Es ingenuo pensar que echar sal a la herida de los presos va a ‘normalizar’ la situación
La situación de los dirigentes presos está en el centro del movimiento independentista, a fecha de hoy mucho más –me atrevo a decir– que la reclamación de un referéndum pactado. No porque se renuncie a un escenario a la escocesa, sino porque nada podrá hablarse seriamente –fuera o dentro de la mesa de diálogo– si antes no se dibuja una salida razonable para Junqueras, Forn, Forcadell, Cuixart, Sànchez, Turull, Rull, Bassa y Romeva. ¿Y por qué debería hablarse seriamente con los independentistas?, me preguntará, tal vez, el lector que cree que, tras la condena del Supremo, se dio carpetazo al procés . Mi respuesta es clara: dos millones de catalanes han asumido una idea y, hasta hoy, los alicientes para abandonarla son nulos.

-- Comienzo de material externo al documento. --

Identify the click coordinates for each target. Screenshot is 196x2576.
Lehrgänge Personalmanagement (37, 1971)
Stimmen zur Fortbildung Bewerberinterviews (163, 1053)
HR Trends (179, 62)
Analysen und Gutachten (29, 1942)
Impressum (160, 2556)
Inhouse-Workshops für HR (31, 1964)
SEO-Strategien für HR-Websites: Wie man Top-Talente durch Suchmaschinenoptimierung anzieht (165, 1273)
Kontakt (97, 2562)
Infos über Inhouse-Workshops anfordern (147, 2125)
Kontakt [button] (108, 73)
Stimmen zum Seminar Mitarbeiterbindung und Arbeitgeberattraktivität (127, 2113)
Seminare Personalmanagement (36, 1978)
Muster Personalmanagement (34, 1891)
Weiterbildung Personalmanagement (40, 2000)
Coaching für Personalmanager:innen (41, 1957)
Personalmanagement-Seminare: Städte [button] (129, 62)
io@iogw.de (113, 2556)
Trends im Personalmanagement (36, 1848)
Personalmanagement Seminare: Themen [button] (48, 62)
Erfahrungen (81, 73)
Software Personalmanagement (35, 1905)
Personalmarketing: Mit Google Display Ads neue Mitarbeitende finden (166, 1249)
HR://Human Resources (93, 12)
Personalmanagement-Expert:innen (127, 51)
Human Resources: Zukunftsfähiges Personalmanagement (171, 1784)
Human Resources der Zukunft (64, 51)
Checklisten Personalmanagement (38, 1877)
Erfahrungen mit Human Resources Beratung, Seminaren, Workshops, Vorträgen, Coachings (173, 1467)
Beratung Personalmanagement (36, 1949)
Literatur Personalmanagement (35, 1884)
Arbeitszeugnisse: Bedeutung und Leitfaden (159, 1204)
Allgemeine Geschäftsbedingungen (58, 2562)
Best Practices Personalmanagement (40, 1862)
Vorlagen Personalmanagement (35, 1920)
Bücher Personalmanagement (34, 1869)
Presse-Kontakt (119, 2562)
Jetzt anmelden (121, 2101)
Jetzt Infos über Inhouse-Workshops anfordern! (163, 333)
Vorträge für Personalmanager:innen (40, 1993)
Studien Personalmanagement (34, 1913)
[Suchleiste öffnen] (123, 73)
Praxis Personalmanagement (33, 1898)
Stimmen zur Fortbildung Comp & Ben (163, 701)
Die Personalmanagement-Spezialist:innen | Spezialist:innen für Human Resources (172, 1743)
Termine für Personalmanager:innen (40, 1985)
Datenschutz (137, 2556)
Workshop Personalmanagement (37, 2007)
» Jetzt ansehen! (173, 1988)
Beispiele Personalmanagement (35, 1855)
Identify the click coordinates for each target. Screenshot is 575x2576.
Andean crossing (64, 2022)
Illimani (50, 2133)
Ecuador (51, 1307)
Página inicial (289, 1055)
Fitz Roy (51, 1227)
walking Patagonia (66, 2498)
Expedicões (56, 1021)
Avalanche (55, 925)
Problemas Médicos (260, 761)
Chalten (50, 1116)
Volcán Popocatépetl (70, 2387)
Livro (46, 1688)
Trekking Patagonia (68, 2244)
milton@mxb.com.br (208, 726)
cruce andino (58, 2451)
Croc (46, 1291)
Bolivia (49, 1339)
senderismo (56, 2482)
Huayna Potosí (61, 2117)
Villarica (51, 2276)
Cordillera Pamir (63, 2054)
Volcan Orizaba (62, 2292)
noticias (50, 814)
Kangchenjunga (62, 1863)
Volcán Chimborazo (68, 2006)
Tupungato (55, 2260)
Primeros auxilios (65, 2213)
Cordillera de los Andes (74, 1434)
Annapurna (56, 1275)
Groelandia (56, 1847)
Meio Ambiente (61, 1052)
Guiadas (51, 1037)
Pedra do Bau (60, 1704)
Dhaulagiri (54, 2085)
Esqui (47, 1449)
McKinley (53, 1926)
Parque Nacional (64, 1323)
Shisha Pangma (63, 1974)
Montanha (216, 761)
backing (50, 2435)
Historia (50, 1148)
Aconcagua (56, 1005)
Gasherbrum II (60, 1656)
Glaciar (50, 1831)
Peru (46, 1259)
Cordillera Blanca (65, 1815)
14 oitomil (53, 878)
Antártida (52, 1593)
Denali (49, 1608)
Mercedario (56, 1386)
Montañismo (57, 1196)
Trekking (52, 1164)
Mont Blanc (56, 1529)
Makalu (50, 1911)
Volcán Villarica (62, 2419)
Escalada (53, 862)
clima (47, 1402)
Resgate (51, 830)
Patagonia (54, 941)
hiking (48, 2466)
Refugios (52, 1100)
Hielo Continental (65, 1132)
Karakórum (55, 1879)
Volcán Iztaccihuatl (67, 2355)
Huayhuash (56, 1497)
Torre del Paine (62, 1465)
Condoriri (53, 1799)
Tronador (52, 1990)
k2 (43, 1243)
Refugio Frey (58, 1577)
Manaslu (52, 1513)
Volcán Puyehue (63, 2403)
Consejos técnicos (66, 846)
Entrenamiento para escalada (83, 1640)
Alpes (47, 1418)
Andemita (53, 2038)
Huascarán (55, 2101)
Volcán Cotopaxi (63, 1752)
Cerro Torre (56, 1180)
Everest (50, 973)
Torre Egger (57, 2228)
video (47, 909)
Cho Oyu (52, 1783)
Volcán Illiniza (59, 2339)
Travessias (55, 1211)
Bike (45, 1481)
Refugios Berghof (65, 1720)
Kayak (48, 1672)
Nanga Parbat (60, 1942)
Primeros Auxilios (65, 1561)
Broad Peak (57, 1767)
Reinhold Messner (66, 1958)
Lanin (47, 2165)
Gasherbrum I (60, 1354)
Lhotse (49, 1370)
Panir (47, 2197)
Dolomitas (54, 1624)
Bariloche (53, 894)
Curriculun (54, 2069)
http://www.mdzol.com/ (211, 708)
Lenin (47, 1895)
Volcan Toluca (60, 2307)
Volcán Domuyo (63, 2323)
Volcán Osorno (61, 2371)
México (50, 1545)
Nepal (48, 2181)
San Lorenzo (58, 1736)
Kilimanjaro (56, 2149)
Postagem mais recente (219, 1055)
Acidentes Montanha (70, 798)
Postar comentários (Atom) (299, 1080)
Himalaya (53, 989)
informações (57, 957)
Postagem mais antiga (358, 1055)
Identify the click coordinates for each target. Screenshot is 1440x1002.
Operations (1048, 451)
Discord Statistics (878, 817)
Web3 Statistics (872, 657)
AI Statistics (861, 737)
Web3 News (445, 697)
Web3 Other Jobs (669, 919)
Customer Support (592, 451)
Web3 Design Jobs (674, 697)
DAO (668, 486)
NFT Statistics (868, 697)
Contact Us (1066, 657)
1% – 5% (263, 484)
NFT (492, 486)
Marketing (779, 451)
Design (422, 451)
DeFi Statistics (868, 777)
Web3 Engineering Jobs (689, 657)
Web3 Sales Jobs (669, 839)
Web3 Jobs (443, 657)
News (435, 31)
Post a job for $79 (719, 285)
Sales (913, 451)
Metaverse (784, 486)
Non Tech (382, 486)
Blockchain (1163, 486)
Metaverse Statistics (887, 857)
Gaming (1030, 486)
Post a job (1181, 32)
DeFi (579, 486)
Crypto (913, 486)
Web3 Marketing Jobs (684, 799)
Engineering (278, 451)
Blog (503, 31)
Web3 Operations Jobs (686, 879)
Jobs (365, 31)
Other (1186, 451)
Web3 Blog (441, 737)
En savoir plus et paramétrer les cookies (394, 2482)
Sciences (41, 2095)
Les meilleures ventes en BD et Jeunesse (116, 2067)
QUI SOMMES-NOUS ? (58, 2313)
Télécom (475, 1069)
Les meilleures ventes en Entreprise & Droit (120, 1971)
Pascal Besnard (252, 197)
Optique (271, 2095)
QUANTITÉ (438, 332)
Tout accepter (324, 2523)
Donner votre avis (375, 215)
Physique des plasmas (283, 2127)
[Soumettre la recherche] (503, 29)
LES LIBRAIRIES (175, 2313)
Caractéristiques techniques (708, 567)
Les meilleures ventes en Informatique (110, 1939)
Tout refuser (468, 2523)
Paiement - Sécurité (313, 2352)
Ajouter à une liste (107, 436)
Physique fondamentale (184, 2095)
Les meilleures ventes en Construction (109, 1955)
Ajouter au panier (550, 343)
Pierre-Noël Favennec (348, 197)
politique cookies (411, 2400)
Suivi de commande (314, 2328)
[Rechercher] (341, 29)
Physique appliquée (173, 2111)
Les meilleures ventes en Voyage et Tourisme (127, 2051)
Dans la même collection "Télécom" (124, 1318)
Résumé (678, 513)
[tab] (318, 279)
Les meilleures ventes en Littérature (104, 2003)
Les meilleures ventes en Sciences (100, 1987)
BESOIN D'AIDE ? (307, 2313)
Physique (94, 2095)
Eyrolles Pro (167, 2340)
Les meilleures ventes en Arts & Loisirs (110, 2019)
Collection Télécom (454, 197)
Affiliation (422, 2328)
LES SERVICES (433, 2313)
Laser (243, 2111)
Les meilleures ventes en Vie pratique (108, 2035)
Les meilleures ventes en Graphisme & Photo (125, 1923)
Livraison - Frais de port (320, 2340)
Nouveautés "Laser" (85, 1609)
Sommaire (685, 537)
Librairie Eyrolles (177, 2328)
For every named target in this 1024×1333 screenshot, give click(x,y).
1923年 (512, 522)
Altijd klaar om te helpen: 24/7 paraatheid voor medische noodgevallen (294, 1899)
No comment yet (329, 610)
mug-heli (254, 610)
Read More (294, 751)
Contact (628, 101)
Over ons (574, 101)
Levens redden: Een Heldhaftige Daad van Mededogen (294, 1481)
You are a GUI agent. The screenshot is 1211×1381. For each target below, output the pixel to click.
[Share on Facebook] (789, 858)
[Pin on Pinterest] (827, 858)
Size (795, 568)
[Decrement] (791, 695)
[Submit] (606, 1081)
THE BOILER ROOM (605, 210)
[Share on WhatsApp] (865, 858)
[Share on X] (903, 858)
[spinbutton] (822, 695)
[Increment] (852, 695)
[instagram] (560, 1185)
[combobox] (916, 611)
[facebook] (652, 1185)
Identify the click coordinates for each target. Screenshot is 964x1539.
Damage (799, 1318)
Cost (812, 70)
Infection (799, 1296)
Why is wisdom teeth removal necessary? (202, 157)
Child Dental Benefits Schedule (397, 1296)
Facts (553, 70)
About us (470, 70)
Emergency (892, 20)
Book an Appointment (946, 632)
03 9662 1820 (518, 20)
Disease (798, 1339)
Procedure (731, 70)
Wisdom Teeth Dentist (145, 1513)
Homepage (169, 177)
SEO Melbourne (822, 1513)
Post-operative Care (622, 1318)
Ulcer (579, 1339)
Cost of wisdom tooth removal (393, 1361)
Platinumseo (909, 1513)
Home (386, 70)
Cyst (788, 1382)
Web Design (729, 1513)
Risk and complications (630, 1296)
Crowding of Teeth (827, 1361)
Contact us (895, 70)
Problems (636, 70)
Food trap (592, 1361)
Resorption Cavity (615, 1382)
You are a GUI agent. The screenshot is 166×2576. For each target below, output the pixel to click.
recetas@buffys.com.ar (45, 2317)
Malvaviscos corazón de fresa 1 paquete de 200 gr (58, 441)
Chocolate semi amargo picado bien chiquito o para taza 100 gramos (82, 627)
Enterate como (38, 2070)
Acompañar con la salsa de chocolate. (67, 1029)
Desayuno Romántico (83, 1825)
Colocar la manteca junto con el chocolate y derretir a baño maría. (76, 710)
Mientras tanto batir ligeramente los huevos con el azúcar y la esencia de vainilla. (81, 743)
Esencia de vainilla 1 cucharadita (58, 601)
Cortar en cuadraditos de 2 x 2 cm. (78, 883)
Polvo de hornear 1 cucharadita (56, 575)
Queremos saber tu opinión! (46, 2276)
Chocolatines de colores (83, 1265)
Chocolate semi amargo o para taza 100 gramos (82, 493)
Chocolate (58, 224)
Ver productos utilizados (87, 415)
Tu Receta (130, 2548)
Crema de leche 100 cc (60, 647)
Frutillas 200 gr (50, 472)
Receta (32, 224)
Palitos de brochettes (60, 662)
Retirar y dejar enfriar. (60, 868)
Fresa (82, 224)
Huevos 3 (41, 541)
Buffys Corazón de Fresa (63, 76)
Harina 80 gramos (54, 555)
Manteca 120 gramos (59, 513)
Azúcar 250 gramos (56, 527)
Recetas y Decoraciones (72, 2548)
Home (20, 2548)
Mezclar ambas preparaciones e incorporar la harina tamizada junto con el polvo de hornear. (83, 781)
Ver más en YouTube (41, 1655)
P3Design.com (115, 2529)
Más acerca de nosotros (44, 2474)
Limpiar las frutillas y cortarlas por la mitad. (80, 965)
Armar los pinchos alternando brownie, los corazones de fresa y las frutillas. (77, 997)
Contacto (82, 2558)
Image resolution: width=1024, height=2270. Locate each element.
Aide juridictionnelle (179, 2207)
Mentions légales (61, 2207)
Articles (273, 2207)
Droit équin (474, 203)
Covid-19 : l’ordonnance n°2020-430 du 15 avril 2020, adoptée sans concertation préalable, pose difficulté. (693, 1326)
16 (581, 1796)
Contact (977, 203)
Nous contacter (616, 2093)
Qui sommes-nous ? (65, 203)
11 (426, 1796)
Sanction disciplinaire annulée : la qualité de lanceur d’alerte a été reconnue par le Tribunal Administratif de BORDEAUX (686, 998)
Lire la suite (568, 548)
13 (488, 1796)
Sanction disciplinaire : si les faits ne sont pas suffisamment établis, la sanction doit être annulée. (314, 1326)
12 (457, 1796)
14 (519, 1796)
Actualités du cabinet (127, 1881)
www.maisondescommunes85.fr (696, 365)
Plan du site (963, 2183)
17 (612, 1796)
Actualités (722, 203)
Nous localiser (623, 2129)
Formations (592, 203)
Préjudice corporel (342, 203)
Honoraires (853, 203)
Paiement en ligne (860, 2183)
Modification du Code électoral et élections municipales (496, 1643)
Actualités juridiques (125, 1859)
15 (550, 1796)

Es verdad que hay otra mitad de catalanes que no apuestan por la independencia, entre los cuales hay una parte que vería bien una consulta pactada. Este dato no es menor. Pero el independentismo –a pesar de sus debilidades– sigue siendo esa “utopía disponible” para mucha gente que considera que el Estado español actúa inercialmente contra sus intereses y su identidad. Es el “expulsionismo” del que hablaba Gaziel hace casi un siglo, algo que Pedro Sánchez ignora peligrosamente cada vez que lo reduce todo a “un problema de convivencia”. Es, por cierto, el mismo Sánchez que, en un momento de sinceridad, proclamó que la Fiscalía hace lo que le manda el Gobierno.
¿Qué sentido tiene seguir hablando de una mesa de diálogo cuando el único plan político para Catalunya queda en manos de la Fiscalía? Lo que ahora vemos apunta en una dirección y no es muy halagüeña: cronificación del conflicto catalán con polarización al alza y ausencia de pista de aterrizaje para un independentismo pragmático con capacidad para establecer nuevas dinámicas al margen del choque y la promesa unilateral. El PSOE está nuevamente haciéndole un flaco favor al PSC, pues todo enquistamiento dejaría a Miquel Iceta en fuera de juego, obturando también grandes acuerdos de país en los que los socialistas son imprescindibles. Puede decirse lo mismo de los comunes, que podrían acabar pagando la factura de un Pablo Iglesias cuya comprensión del cuadro catalán no consigue convertir las buenas palabras en algo más tangible.
Les voy a contar algo: es ingenuo pensar hoy desde la Fiscalía y el Supremo que echar sal a la herida de los presos va a normalizar la situación, tan ingenuo como lo era pensar, en el 2017, desde la cúpula independentista, que la desconexión sería relativamente fácil a causa de las diversas crisis que afectaban al Estado español. La realidad es tozuda. Al final, cuando los togados hayan tenido su momento, habrá que abrir la caja de herramientas de la política, y entonces habrá que arremangarse. Pero los costes de dejar pudrir la oportunidad serán muy altos, no sólo para las nueve personas a las que se les niega eso que se concede a otros presos en situación similar. Los costes serán altos para todos, también para los catalanes más alejados del soberanismo y que, como Carlos Carrizosa, quieren que los líderes del procés salgan lo menos posible de la cárcel. Nadie quedará al margen.